“I promise with my hand on a Bible that your data is not being archived and sold, […] We don’t know what any particular person is watching,” he said. “We only know what a random, anonymous sampling of our user base is watching.”
So says the CEO for Tivo, according to a recent article in San Francisco Chronicle. The data in question is whether subscribers are skipping commercials. This is a classic case of having to place blind faith in hardware, or at least in the marketing proclamations of the vendor. The TiVo device sitting in the consumer’s living room certainly has visibility into what is being watched and how often the commercial skip feature is used to avoid going postal over that lame beer commercial again. But what is not clear is whether this information is shipped off the box to headquarters, for data mining purposes and if it is, to what extent it is sanitized to strip identifying information about the original user.
Problem is only Tivo engineers can know for sure– and even they may not have it right. One person’s “anonymized data-set” is another’s treasure find of personal data waiting to be correlated against just the right database to reveal the identity behind each record. For everyone else Tivo is a blackbox. The only sources of information are:
- Vendor claims, to the extent they are complete and accurate
- Third-party claims, such as privacy advocates assuming they have better sources of information
- Information gathered by reverse engineering the device. This is costly and returns on investment can be low. Often vendors intentionally obfuscate their protocol in order to protect their intellectual property. (Conspiracy theorists would argue obfsucation only serves to hide nefarious purpose.)

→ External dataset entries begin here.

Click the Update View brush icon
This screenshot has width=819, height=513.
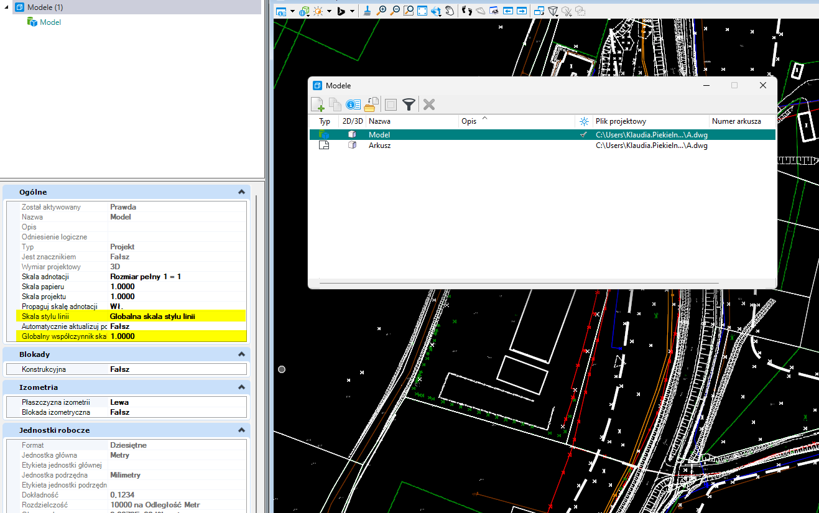click(x=367, y=11)
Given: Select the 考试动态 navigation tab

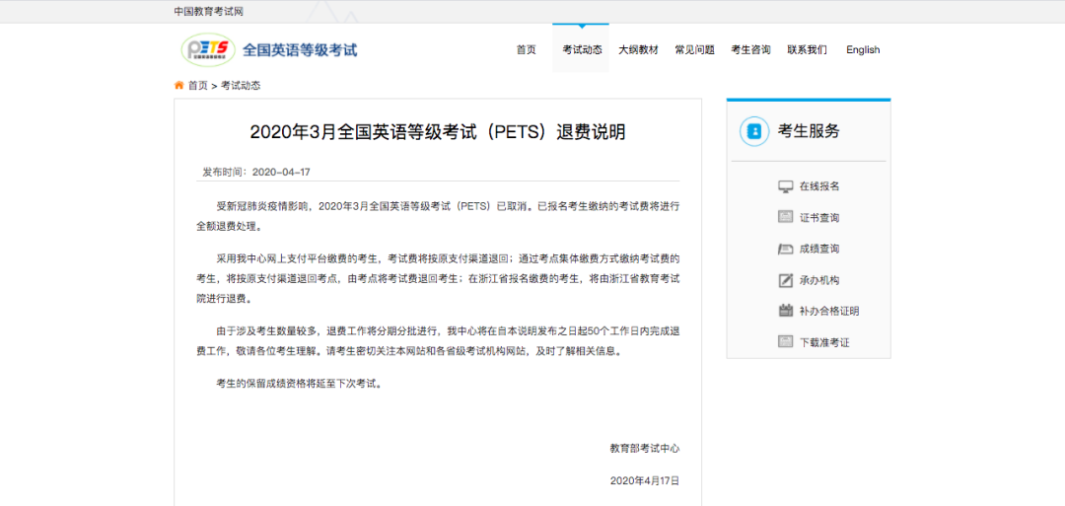Looking at the screenshot, I should click(x=582, y=50).
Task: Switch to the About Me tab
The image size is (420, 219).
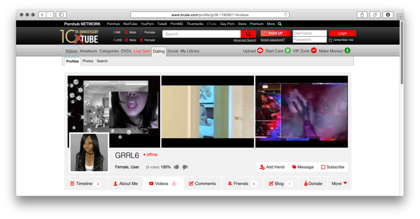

Tivo is neither unique or particularly significant. The question of whether a device owned by the user is acting against their interests comes up all the time. A deceptive short-cut is that open source software is better because anybody can verify it is working as intended. MythTV instead of Tivo? True– in the trivial sense that, if you went over every line of code and built it from scratch yourself. (Otherwise you are at the mercy of the authors, download sites etc.) That approach does not scale and better trust mechanisms are called for. Marketplace reputation of an established company in principle serves as a check: too many eggregious data collection practices equates to lost revenue. But such dynamics can only operate when there is transparency and competition: when users know exactly how 2 different PVR vendors use their data, and factor this into their purchasing decision. We are far from that level of awareness.